His first victory was at no less than the U.S. Open in 1952, which he won by four strokes at Northwood CC in Dallas. He triumphed again in that major in 1963, at Brookline, holing birdies on two of the last three holes to reach a playoff with Arnold Palmer and Jackie Cupit, whom he defeated, with 70 strokes, in the playoff round. At 43, he became the oldest Open winner since Ted Ray. Then, in 1968, Boros won the PGA Championship in San Antonio by beating Palmer again and, at 48, set the record for being the oldest player to win a major.

Apart from his victories in the big ones, he was characterized by winning the tournaments with the highest prize money.

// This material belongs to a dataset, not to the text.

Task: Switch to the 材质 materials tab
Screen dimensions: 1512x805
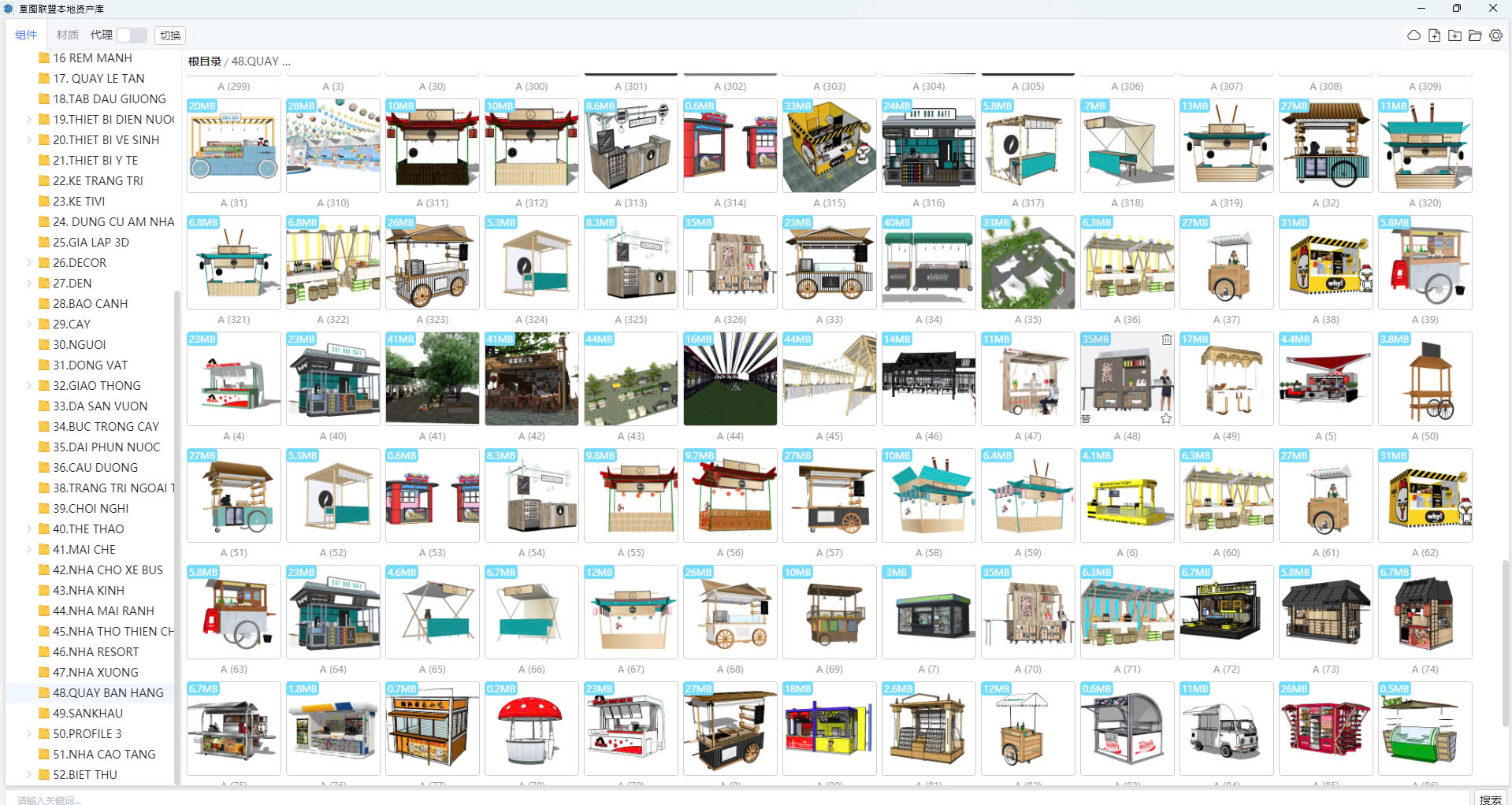Action: point(68,35)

Thus, he won the World Championship in 1952 and 1955, when the first prize was an astronomical $50,000 at that time. His last victory came at the 1968 Westchester Classic, which then had the highest prize money in a PGA Tour golf tournament: $50,000.

The son of Hungarian immigrants, Boros was born on March 3, 1920 in Fairfield, Conetica. As an adult, his height, at 6’2″, his corpulence, around 200 pounds, and his easy-going nature earned him the nickname Moose. He learned to take things even more calmly after discovering during his military service that he had a heart condition. Despite his apparent unflappability, he admitted that he was “as fearful as anyone else in a difficult situation; I felt like I had razor blades in my stomach.”

The main reason he was able to last so long in the limelight at the highest level of competition was that his technique was unstressed and technically flawless. His motto was “easy swing, hard hit,” and he thus generated great energy. “Julius Boros was all hands and wrists, like a man dusting furniture,” the 1964 British Open winner Tony Lema said of him. Especially his iron shots landed with a unique softness, as if the ball carried a parachute. He was also the master of the sand wedge, especially from the rough around the green: his smooth, slow swing projected the ball with a mysterious touch.

All this was reflected in his success in the tournament that requires the most control in the strokes, the U.S. Open. Boros finished in the top five of that major nine times between 1951 and 1965. And in 1973, at the age of 53, he was tied for the lead after 62 holes before finishing seventh.

Boros won the 1977 PGA Seniors Championship, and played a key role in launching the Champions Tour, the U.S. Senior Circuit, holing a birdie putt on the sixth playoff hole alongside Roberto De Vicenzo that gave him victory over Tommy Bolt and Art Wall in the 1979 Legends of Golf tournament.

Boros died on a golf course near his home in Florida on May 28, 1994, at the age of 74. His son, Guy, won the 1996 Vancouver Open, making the Boros family one of three father-son tandems to have won so far on the PGA Tour.